Our team has extensive expertise in PFAS and their potential health effects. These chemicals are a class of thousands of synthetic polymers widely used in consumer products including pesticides, makeup, food packaging, non-stick cookware, and textiles. PFAS have been linked to cancer, hormonal abnormalities, and immune system effects. These compounds do not break down in the environment, can be taken up by plants, and can accumulate through the food chain. PFAS have been detected in watersheds across North Carolina and other areas of the country, making them a widespread concern for human health.
Screening for Other Contaminants of Concern
In addition to monitoring for PFAS compounds, our non-targeted analysis pointed to hundreds of other pollutants. Many of these are usually associated with plastic debris and wastewater systems. They are potentially hazardous to aquatic species as well as humans.
One site in Marshall, NC, had elevated levels of chemical and microbial contamination that indicated a possible release from a wastewater facility. At a second site, we detected high levels of chemicals from plastic, likely a result of plastic debris along the shoreline after the storm. While some of the compounds we detected are included on the EPA’s priority pollutant list for surface water, many of the other compounds are not regulated and are still potentially cause for concern.
This study emphasizes the need for long-term hazard monitoring of flood-impacted freshwater systems, as some of the chemicals we detected are persistent and could be remobilized into the water with new storms or other human activities.
Monitoring Hurricane Damage to Protect Against Environmental Contaminants
Extreme storms can unleash invisible hazards into the environment, including our waterways. Our research offers a foundation for future recovery efforts and contaminant monitoring after hurricanes like Helene or other flooding events. This work also underscores the need for stronger protections against environmental contaminants.

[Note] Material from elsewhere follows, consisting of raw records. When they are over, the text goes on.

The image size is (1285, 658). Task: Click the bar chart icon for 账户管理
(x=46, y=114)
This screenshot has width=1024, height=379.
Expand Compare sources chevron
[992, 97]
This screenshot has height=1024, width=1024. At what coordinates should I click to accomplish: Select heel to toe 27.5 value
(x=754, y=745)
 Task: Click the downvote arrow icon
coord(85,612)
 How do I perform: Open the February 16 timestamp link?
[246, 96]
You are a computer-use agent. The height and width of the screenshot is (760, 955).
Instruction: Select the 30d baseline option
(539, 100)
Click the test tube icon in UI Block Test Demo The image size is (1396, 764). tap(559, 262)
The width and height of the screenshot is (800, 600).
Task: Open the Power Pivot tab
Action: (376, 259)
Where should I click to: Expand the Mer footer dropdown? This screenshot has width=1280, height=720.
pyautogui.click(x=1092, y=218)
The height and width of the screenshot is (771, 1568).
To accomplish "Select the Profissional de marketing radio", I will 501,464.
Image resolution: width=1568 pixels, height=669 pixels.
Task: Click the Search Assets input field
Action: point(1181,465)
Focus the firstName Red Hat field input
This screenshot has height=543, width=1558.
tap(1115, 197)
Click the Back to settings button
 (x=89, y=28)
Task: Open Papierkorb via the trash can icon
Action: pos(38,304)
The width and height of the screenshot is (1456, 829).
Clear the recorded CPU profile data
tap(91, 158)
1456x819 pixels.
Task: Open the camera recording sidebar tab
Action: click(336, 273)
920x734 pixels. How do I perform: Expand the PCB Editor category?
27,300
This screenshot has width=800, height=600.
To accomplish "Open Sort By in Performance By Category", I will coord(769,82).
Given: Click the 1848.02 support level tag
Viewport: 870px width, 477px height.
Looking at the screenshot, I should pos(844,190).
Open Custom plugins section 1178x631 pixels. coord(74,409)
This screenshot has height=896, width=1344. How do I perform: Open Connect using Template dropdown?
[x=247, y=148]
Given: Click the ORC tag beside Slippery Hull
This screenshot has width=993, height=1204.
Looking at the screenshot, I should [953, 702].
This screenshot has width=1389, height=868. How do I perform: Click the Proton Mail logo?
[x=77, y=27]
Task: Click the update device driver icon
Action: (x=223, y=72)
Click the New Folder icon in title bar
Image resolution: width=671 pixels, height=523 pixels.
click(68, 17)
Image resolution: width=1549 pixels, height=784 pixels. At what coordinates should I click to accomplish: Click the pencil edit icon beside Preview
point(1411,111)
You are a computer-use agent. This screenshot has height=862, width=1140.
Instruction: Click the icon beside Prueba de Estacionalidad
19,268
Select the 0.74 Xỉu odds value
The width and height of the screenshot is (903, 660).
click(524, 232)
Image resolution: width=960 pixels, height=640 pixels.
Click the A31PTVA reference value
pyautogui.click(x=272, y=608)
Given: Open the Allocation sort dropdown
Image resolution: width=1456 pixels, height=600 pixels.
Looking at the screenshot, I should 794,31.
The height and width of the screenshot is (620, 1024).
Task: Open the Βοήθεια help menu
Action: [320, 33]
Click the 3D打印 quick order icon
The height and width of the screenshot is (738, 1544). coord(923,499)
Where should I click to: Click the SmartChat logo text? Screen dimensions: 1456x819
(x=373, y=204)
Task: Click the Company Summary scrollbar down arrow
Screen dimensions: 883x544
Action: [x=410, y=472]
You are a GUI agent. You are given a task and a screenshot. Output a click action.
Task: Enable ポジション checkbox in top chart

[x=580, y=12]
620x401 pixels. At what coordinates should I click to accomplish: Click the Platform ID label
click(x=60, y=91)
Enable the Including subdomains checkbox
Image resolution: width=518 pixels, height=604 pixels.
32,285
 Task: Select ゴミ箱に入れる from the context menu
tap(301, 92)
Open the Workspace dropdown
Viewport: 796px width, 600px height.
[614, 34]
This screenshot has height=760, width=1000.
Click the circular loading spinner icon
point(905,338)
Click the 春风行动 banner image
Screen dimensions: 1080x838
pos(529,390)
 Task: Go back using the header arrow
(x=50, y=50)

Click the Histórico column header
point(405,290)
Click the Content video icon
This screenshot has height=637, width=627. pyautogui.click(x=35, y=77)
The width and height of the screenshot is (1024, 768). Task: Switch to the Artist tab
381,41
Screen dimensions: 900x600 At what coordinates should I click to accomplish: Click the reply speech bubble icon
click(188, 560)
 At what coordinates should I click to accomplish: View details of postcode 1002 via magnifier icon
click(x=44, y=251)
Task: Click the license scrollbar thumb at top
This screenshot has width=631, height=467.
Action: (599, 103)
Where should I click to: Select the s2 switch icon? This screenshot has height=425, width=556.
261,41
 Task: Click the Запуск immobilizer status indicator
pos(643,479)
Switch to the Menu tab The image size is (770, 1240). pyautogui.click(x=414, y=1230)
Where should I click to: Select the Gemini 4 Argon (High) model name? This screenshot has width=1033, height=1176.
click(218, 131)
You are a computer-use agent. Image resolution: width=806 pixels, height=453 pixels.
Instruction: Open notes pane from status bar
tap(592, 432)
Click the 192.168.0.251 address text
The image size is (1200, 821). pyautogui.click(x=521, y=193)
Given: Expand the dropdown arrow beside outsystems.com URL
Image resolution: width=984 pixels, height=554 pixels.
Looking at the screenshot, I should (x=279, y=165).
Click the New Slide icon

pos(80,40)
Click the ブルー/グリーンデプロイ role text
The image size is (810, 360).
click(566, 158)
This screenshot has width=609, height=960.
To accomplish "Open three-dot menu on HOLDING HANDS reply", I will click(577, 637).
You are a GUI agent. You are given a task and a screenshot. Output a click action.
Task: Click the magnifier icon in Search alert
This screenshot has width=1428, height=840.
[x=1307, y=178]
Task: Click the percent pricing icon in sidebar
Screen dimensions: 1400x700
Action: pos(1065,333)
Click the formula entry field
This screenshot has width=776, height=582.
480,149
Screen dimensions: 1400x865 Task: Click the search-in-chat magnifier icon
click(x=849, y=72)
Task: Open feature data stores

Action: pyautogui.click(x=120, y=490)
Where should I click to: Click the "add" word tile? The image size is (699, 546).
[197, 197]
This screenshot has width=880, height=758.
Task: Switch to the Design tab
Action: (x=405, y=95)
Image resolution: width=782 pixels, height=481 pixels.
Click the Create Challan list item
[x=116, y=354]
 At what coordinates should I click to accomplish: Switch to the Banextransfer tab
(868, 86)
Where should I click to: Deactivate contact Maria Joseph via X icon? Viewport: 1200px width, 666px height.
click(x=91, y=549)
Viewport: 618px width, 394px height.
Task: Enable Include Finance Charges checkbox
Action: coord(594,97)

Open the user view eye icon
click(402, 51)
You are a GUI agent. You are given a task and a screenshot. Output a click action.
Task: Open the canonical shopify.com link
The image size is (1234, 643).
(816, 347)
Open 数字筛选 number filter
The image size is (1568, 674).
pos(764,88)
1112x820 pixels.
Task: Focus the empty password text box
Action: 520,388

Next steps: In the area impacted by Hurricane Helene, additional testing can provide insights into the long-term fate and transport of contaminants for health risk assessment. It is also important to prepare for future storms by getting more extensive baseline data on chemical contaminants in waterways. This baseline data will help us to understand the extent of contamination resulting from storms and potential point sources that could be vulnerable to storm damage.
Offering a Science-based Response in the Aftermath of Disaster
RTI experts have experience monitoring for known and emerging contaminants to protect human health after disasters. We also have staff that are skilled at risk assessment and communication with impacted populations.
Our multidisciplinary teams can partner with community members, decision-makers, and first responders to support informed, science-based response and recovery efforts that ensure the health and wellbeing of the public after disasters.